Echoes of time - Klänge einer Zeit

3. August 2011 Rosemarie Schmitt
Bildteil

Das Klavier der Mutter oder die Geige des Vaters? Zunächst spielte sie beides, doch ziemlich schnell war klar, daß es die Geige sein sollte. Noch bevor Lisa zu musizieren begann, übte sie sich im Beobachten, und am liebsten beobachtete sie ihren Vater, wenn er seine kleinen Schüler mit ebensolchen Geigen unterrichtete. Eine Sechzehntel-Geige empfand sie viel persönlicher als ein Klavier, sagte sie. Möglicherweise hätte es Einfluß auf ihre Entscheidung gehabt, gäbe es ein Sechzehntel-Klavier. Doch gut ist es wie es ist!

Lisa Batiashvili wurde 1979 im georgischen Tiflis geboren. Zu jener Zeit galt es als etwas ganz Besonderes, eine "West-Platte" zu besitzen, und die Eltern waren stolze Besitzer von etwa 20 solcher Besonderheiten! Lisas Vater brachte diese heimlich im Laufe der Zeit von seinen Konzertreisen mit. Sie war etwa 12 Jahre alt, als sie mit ihren Eltern nach Deutschland übersiedelte. Georgien stand seinerzeit kurz vor einem Bürgerkrieg. Was sie mit nach Deutschland brachte, war nicht nur die besondere Westplattensammlung und ein außergewöhnliches musikalisches Potential, sondern es waren auch die Eindrücke und Erinnerungen ihrer Kindheit in Georgien. So widmet Lisa Batiashvili ihr Debütalbum "Echoes of time" bei Deutsche Grammophon (Universal-Music) Komponisten, deren künstlerische Existenz, und das musikalische Ergebnis eben derer, stark von den politischen Ereignissen ihres Heimatlandes beeinflußt wurden.

So überrascht die junge Künstlerin mit hinreißend sanften, wohlgelaunten Lauten eines lyrischen Walzers von Schostakowitsch in einer Bearbeitung für Orchester von Tamas Batiashvilli (Lisas Vater)! Überraschend, weil Schostakowitschs Kompositionen häufig lauteres Potential bergen und entfalten. So wurden etwa bei einer Aufführung seiner "Lady Macbeth" im Orchestergraben des Theaters in Münster satte 163 Dezibel gemessen! Gemäß der Verordnung zum Schutz der Beschäftigten vor Gefährdungen durch Lärm und Vibration, liegen die Auslösewerte für das Treffen von Lärmschutzmaßnahmen bei Spitzenbelastungen bei 135 bis 137 (!) Dezibel. Die Bundesanstalt für Arbeitsschutz und Arbeitsmedizin empfiehlt Ohrstöpsel.

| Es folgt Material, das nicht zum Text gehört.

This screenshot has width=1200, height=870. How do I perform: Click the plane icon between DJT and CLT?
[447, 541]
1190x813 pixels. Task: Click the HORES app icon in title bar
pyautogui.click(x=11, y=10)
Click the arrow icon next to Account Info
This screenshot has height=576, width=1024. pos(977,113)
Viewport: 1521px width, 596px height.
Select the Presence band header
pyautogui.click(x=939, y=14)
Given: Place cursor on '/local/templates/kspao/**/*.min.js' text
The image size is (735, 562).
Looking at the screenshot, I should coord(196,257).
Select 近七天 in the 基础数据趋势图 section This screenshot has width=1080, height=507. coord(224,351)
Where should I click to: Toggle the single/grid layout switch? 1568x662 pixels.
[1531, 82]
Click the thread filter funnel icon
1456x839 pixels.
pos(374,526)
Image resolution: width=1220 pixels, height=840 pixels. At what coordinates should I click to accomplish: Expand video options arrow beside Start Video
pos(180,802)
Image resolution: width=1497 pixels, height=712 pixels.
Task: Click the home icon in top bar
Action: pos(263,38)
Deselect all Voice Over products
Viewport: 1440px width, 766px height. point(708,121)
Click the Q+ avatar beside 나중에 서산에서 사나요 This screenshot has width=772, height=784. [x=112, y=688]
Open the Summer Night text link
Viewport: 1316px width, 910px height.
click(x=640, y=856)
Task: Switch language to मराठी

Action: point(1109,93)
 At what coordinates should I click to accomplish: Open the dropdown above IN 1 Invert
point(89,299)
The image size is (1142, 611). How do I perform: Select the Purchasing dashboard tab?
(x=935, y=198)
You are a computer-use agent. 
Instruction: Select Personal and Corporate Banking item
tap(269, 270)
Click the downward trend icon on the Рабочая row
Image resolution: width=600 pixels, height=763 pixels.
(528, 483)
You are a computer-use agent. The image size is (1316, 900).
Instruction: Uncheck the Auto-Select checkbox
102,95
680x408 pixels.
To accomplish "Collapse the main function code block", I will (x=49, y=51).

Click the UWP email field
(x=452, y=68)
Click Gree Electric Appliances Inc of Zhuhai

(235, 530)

Diese sind ganz sicher nicht notwendig, während sie Schostakowitschs Violinkonzert Nr. 1 oder aber den erwähnten lyrischen Walzer auf der CD "Echoes of time" hören! Es sind ganz wundervolle Interpretationen, mit eher meditativem Charakter. Weswegen ganz besonders auch Gia Kantschelis – ein 1935 ebenfalls in Tiflis geborener Komponist – Werk mit dem Titel V&V, ganz besonders gut passt! Sphärisch, klangspielerisch und wie nicht von dieser Welt scheint seine Musik. Wenn wirklich alles seine Zeit hat, so ist es nun in der Tat Zeit, und zwar höchste, für Lisa Batiashvili und ihre "Echoes of time"!

"Ich könnte meine Musik mit weißem Licht vergleichen, in dem alle Farben enthalten sind. Nur ein Prisma kann diese Farben voneinander trennen und sichtbar machen, dieses Prisma könnte der Geist des Zuhörers sein." – so Arvo Pärt im Jahre 1999.

Seien Sie Zuhörer, hören und geniessen Sie sein "Spiegel im Spiegel"; sie werden verstehen, außer vielleicht, daß für den, zwar eindrucksvollen und signifikanten, nichtsdestotrotz jedoch sehr minimalistischen Klavierpart eine so herausragende Pianistin wie Hélène Grimaud herangezogen wurde. Auch in Rachmaninows "Vocalise op.34" bietet sich Grimaud kaum eine Gelegenheit, ihrem "wölfischen" Potential am Piano genüge zu tun.

Und doch bin ich der Überzeugung, daß Hélène Grimaud eine adäquate Wahl für die Geigerin Lisa Batiashvili ist, denn von dieser Künstlerin werden Sie vielleicht, ich jedoch ganz sicher, noch viel hören. Viel Gutes und viel Besonderes!